Description of the task – Restate the listing below line for line and word for word, without the pictures.

Supplied material: Begin

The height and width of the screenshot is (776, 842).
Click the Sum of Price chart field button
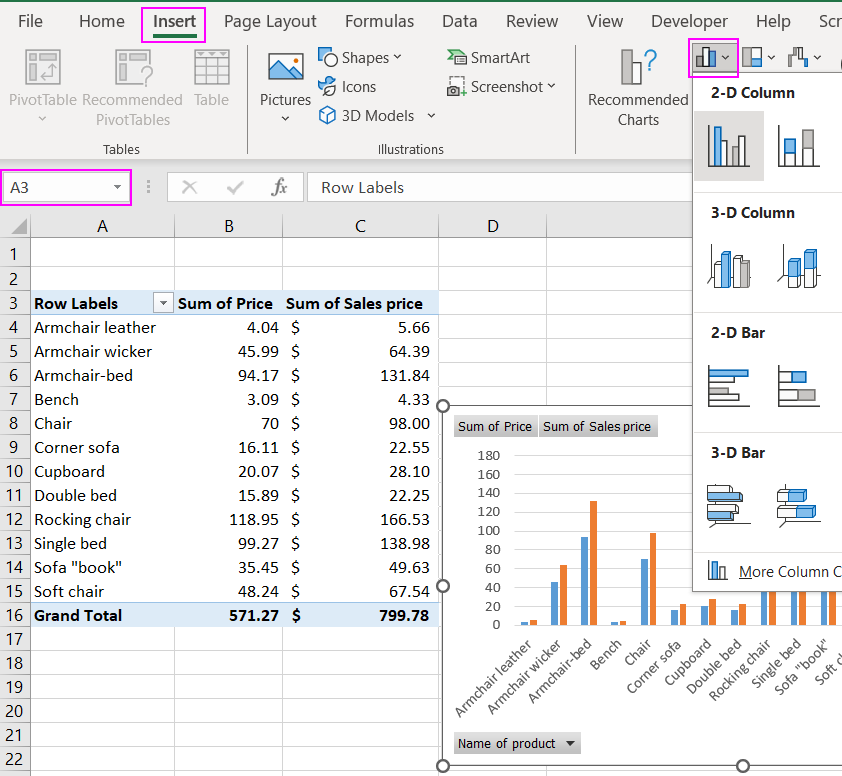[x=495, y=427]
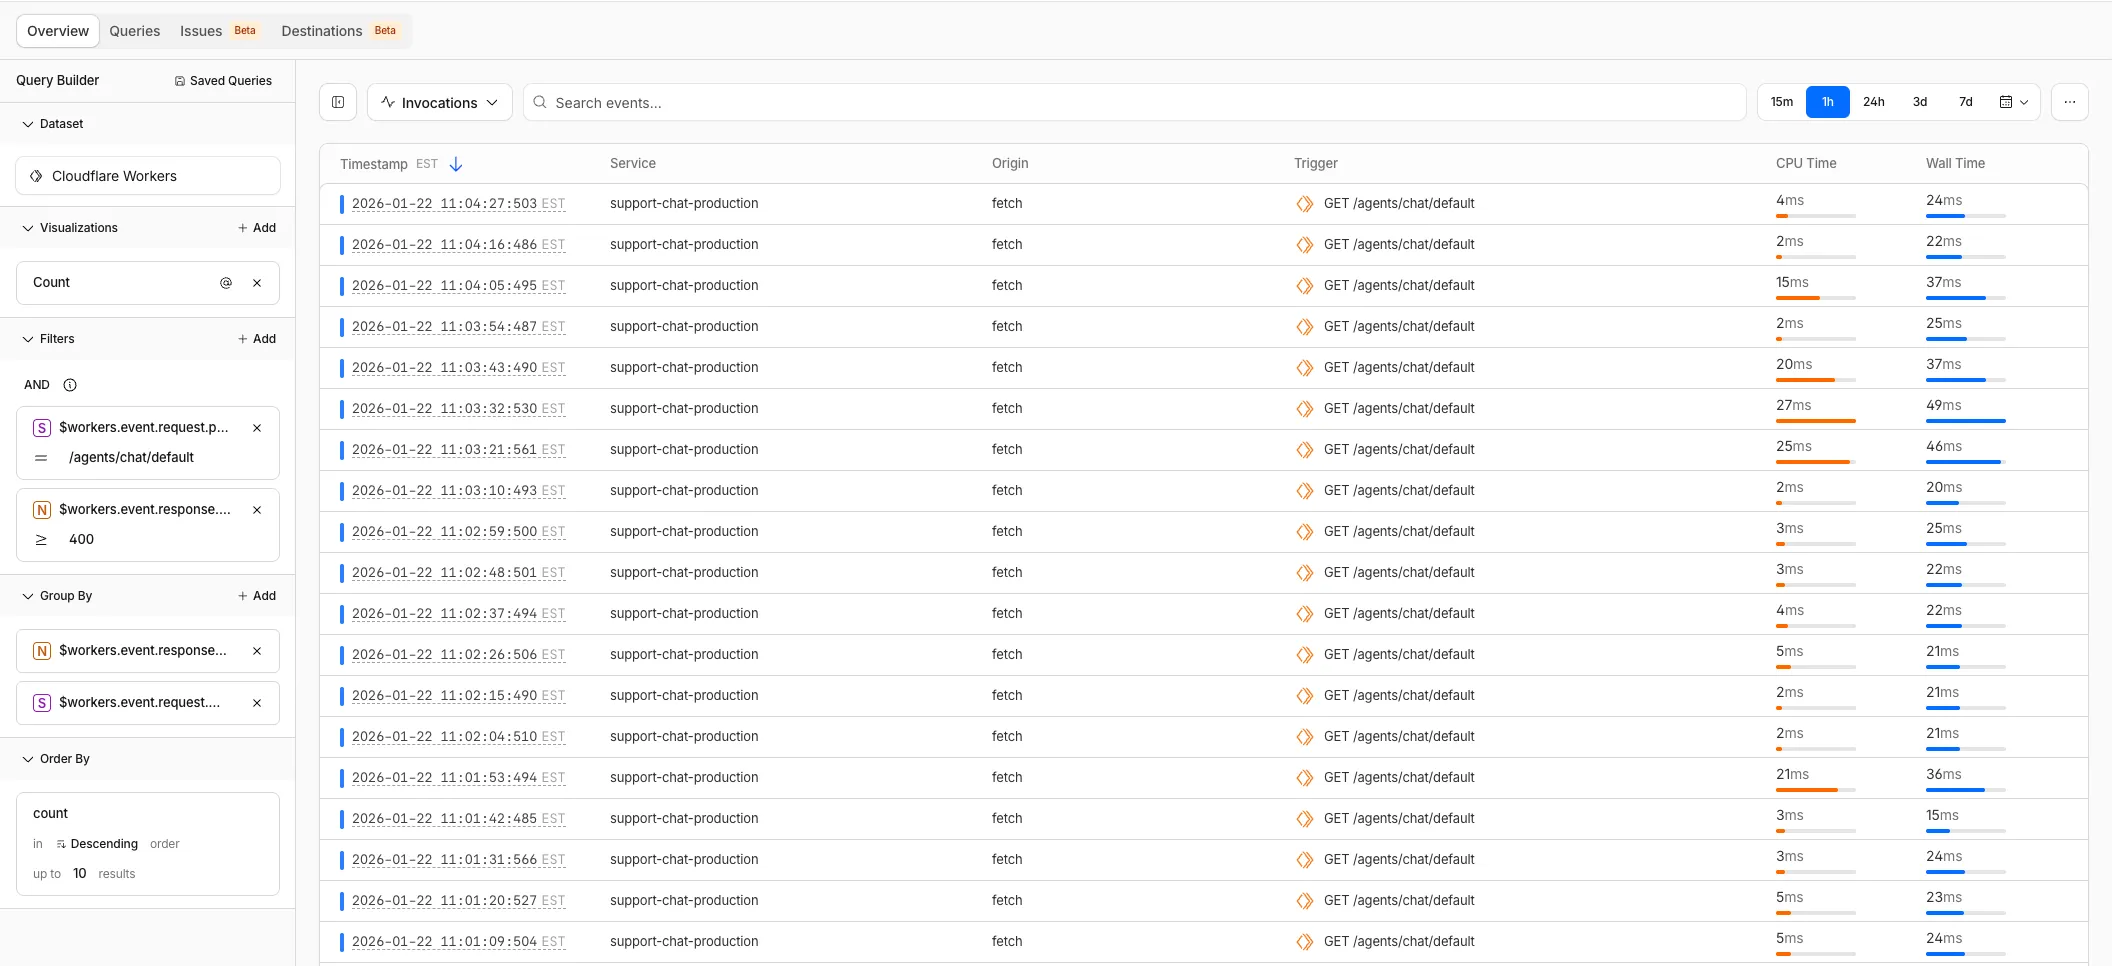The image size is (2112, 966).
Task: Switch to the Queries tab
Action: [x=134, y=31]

Supplied material: End

Solution to this exercise –
The height and width of the screenshot is (776, 842).
Click the Sum of Price chart field button
[x=495, y=427]
The image size is (2112, 966).
Task: Switch to the Queries tab
Action: [x=134, y=31]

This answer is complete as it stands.